The village is in the south of Rakhine State, located on the coast of the Bay of Bengal, at the western margin of Myanmar. Inn Din is near Maungdaw, just west of Rathedaung, and north of Sittwe. It rests on a peninsula that is a part of the Mayu and Kaladan (Kitsapanadi) river deltas.

==Economy==
Some sources of income for Inn Din residents include betel tree and rice farming and fishing. Residents have opposed construction of a coal-fired power plant in the area, developed by a Thai affiliate company for the Toyo Engineering Corporation.

==2017 massacre==

In December 2017, the Myanmar military declared that it would investigate a grave containing unidentified bodies. The army announced the investigation in a Facebook post by Senior General Min Aung Hlaing.

On 10 January 2018, newspapers reported that Myanmar's military had admitted to killing Rohingya Muslims near the village on 2 September 2017. The military released the findings of its investigation in a second Facebook post, and stated that they had decided to kill Rohingya whom they had detained in the Inn Din cemetery. The Rohingya were subsequently buried in a mass grave at Inn Din.
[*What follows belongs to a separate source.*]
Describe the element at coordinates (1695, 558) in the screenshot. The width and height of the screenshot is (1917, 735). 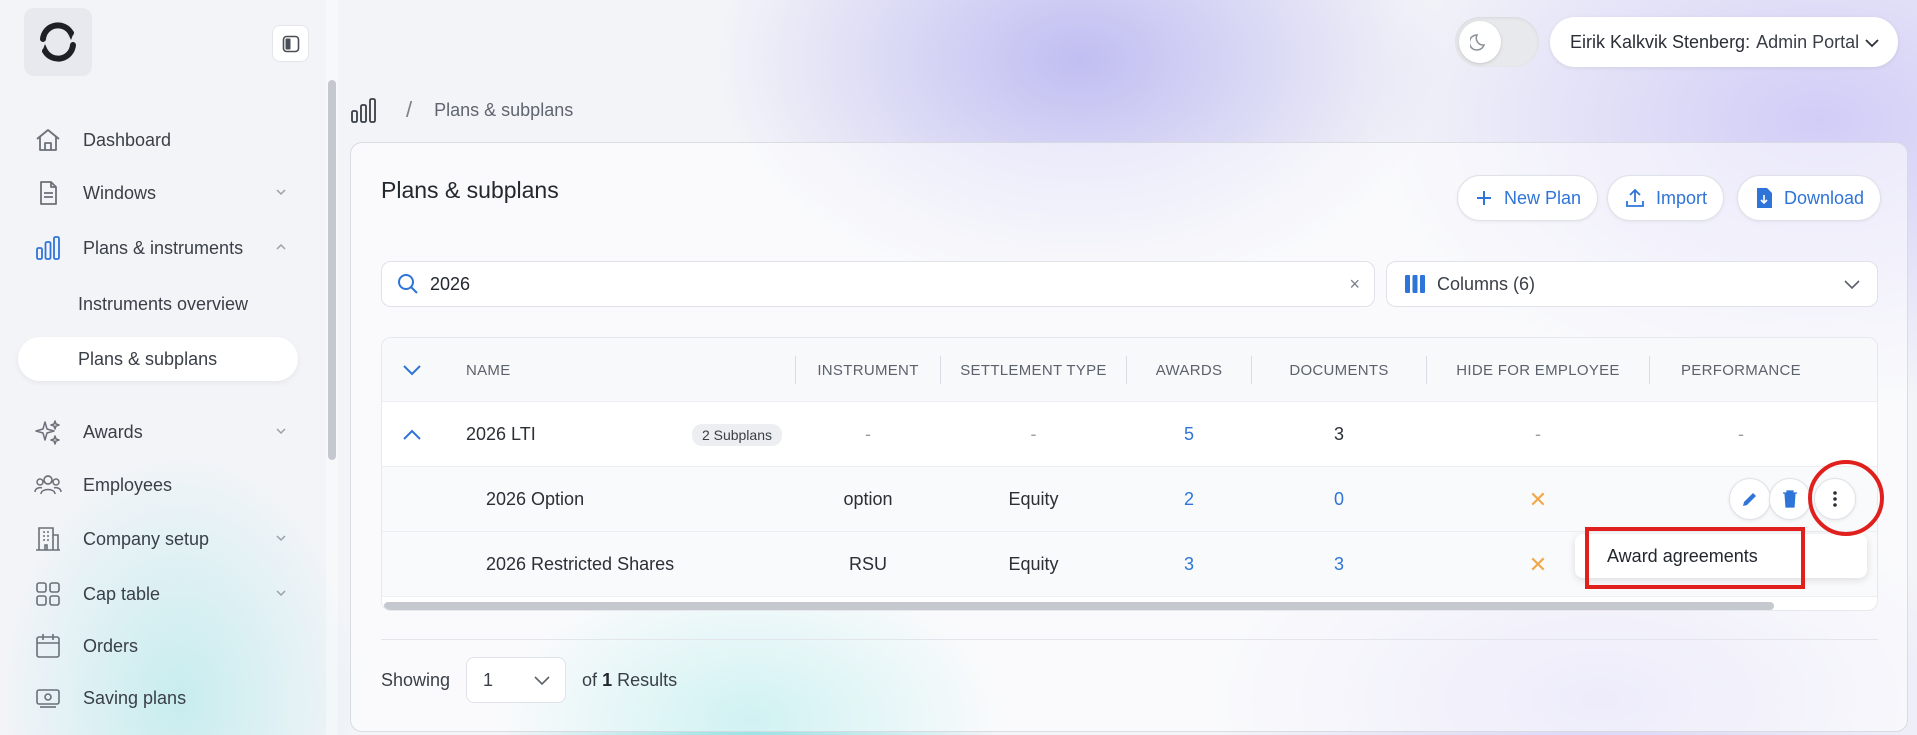
I see `highlight-rectangle` at that location.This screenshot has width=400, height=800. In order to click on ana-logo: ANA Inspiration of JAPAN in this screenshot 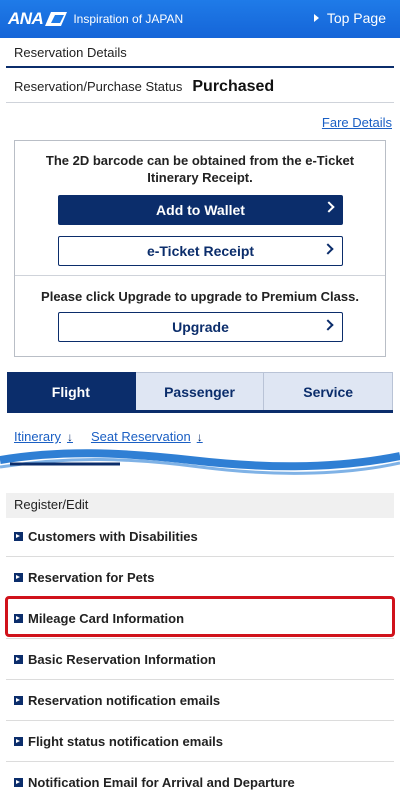, I will do `click(96, 19)`.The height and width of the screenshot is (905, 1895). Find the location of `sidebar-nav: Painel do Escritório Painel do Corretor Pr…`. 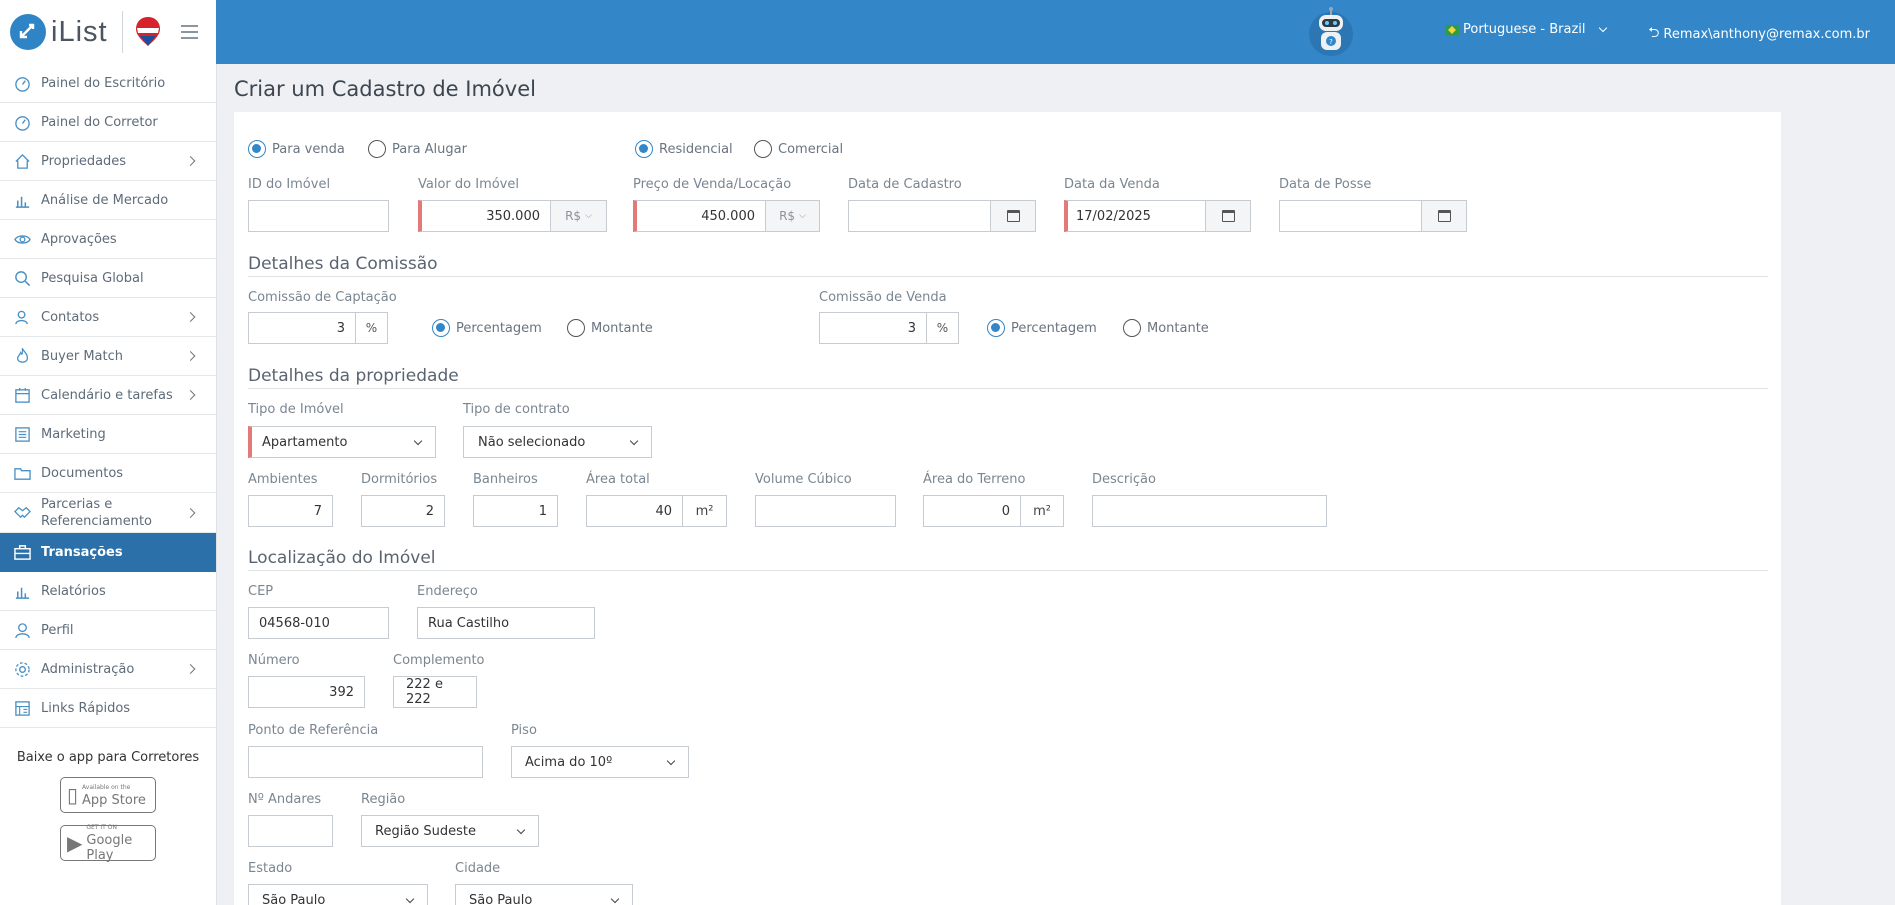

The military stated that its soldiers had helped villagers carry out a revenge attack on people they described as "Bengali terrorists".

Two Reuters journalists investigating evidence of the mass grave at the village were arrested in Yangon and sentenced to seven years in prison. An adviser for Amnesty International stated that satellite photos showed that Rohingya homes around Inn Din had been burned down in a coordinated fashion.